Ciddiyetle işini yapıyor gibi görünüyor olabilirdi ama ben yemezdim. Has odaya yeni cariye gelmiş Hürrem gibi hissetmem normal değildi be anam babam.
"Pansumanınız tamam Nico bey-"
"Nicolò. Tam adı bu hemşir bey."
Nico, verdiğim sert tepkiden dolayı hafifçe tebessüm etmişti. Deli gibi kıskandığımı çok mu belli ediyordum?
Hemşir sevimli bir şekilde yüzüme gülümseyip ilkyardım malzemeleri bulunan çantayı aldığı gibi yatağın yanından kalktı. "Birazdan size ilaç vereceğim. Bu yüzden hemen yemeğinizi getirip size yedir-"
"Gerek yok. Ben yediririm, kocama. Canım kocişime. Değil mi kocacım benim?" Üç cümlede koca kelimesinin altından girip üstünden çıktım.
Nico dudaklarını birbirine bastırınca kendini gülmemek için tuttuğunu anladım. Ters bakışımı görünce hemen ciddiyete büründü. "Elbette bebeğim."
Çenemi hafifçe yukarı kaldırıp Hürremvâri mağrur bir duruş sergileyerek hemşir denilen güzel mahlukata baktım. İçten içe gömmek isterken niyeyse iltifatla gömüyordum. Kendimi sikeceğim.

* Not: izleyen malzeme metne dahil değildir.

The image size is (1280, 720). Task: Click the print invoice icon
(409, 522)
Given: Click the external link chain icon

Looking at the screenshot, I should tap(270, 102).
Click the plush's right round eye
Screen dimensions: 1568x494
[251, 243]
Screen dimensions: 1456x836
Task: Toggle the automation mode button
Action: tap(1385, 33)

Yanımdan tüm alımıyla geçerken 'Zeherleyecem seni' diyesim geldi. Entrika üstüne entrika çeviren Hürrem gibi olasım vardı.
O odadan çıkar çıkmaz Nico gülmeye başladı.
"Ne gülüyon lan?"
Ama ben o şekilde konuşunca gülüşü yarıda kesildi. "Babacığına lan mı dedin sen, bebeğim?"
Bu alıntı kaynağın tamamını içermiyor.